If we would see a grid diffraction pattern, the pixels could not be visible at all. You cannot have interference between adjacent pixels if they are resolved in the image.
You see light if two conditions are satisfied: (a) the direction is right for light coming from the pixel (it is a camera/eye observing the pattern) and (b) the angle is right for positive interference.

The last picture is not from an extended grating, it looks like a double-slit or maybe triple-slit pattern. Otherwise the maxima would be much smaller and sharper.

I tested it with some more monitors. Some show nice patterns with variable angles, some do not show a pattern at all.

2. May 3, 2016

### Tazerfish

The reflection of the Laser does have extremely pronounced maxima.(take another look at the pictures)
It couldn't have been produced by a single slit or double slit.
I trust the observations that much.
I think we agree on that right ?
But that seems like a big problem:
I finally get why that is now, although it took a while.
Thanks for beeing insistent after i falsely declared this problem completely solved.

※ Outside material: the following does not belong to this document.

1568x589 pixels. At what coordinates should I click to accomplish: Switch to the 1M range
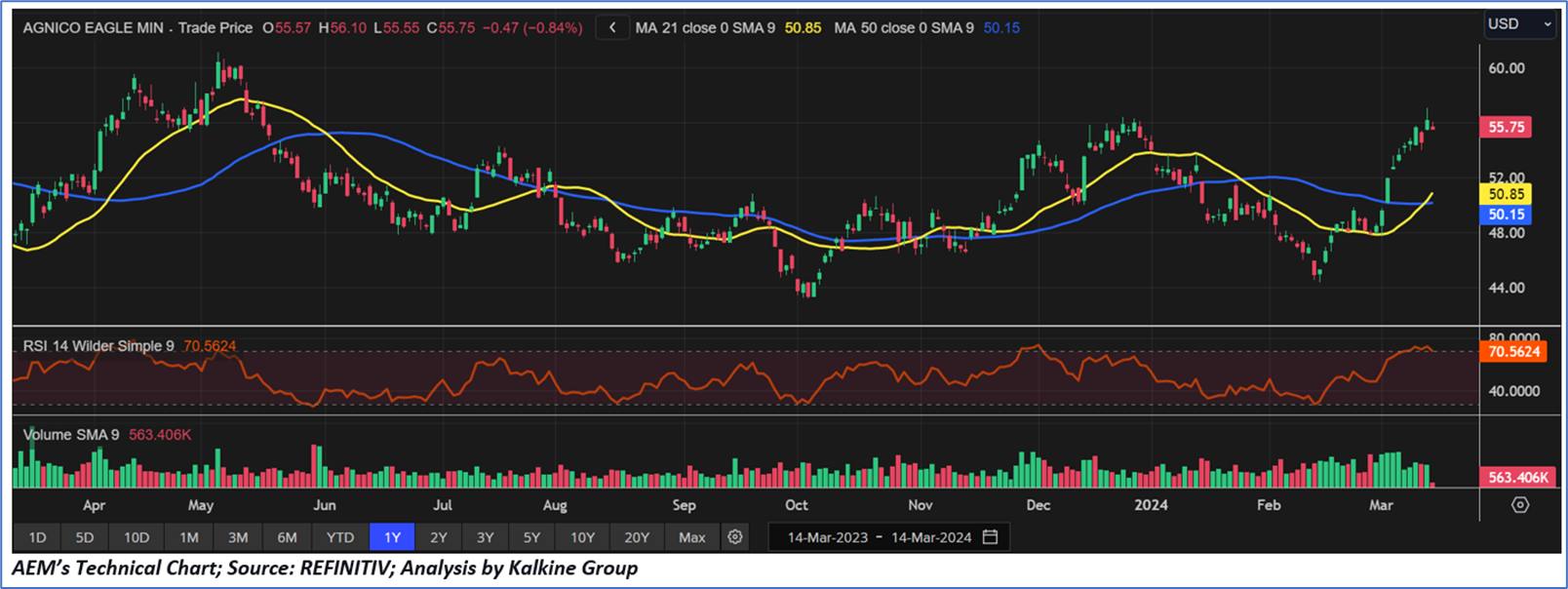coord(188,537)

I ran the numbers for the grid spacing you would need to have for this pattern.
Since i still think it looks like a grid.
$n \lambda = \Delta s$ for constructive interference with a grid
$\Delta s = sin(\alpha) l$ l is the grid spacing
alpha the angle at wich the light exits

I first thought we would have to consider the optical density of the material in wich this happens.
(The angle of outgoing light in the material is different due to the shift in wavelength and then the angle changes when leaving the material due to refraction.)
Now i think both changes cancel each other out.

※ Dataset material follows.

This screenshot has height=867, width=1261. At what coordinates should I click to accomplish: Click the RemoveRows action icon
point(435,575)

After solving for l and plugging in approximate values for lambda and sin (alpha) i get the VERY rough estimate of
$l=2*10^(-5) m$
The reality could easily be twice or half that.
PS:What is actually the correct way to write such an extreme uncertanty? usually you do it with plus/minus some value or percentage but that makes no sense here.

The previous result is far from the real $l=\frac{1.2m}{1920*3}=2*10^(-4)$

It is off by a whole order of magnitude !!!!
So my initial assumption is completely off the table.
And to make it worse it is not small enough to make a grid between the pixels....
I thought maybe the dark lines between the subpixels consist of multiple lines.
For example, one in the middle grounding and two on the sides which each control one subpixel voltage.
Somewhat like the thin wires in this
But i don't think that is true.

NONETHELESS IT LOOKS LIKE A GRID.
I can see up to about the sixth maximum.
That has been confirmed by an experiment with a laser pointer.(disclaimer i did actually shine the laser in my face with a one of the "other maxima"
but my eyes are all good the laser is only p<5mW)

BTW I am talking about the screen from the beginning.The one which had diagonal pixels.
Do you know of any structure that is somewhere around ten times smaller than the subpixels (but parallel to them)?

3. May 3, 2016

### Staff: Mentor

The reflection of a laser can be different thing, the maxima are on a screen.
I don't know. The polarization filter has to have even smaller structures to work.

4. May 4, 2016

### Tazerfish

I think they are the same ...
Just imagine you put one eye where one of the secondary maxima is projected.
You would then see a bright dot on the screen,where the laser hits the screen ALTHOUGH the beam is not directly reflected into your eye.
That would be true for all the positions where some not-primary maximum hits your eye.
So when shining a really big laser at the screen you would only see the points which would project some maxima into your eye.
The patten which emerges form this is very similar to the projection you get when only hitting one part of the screen.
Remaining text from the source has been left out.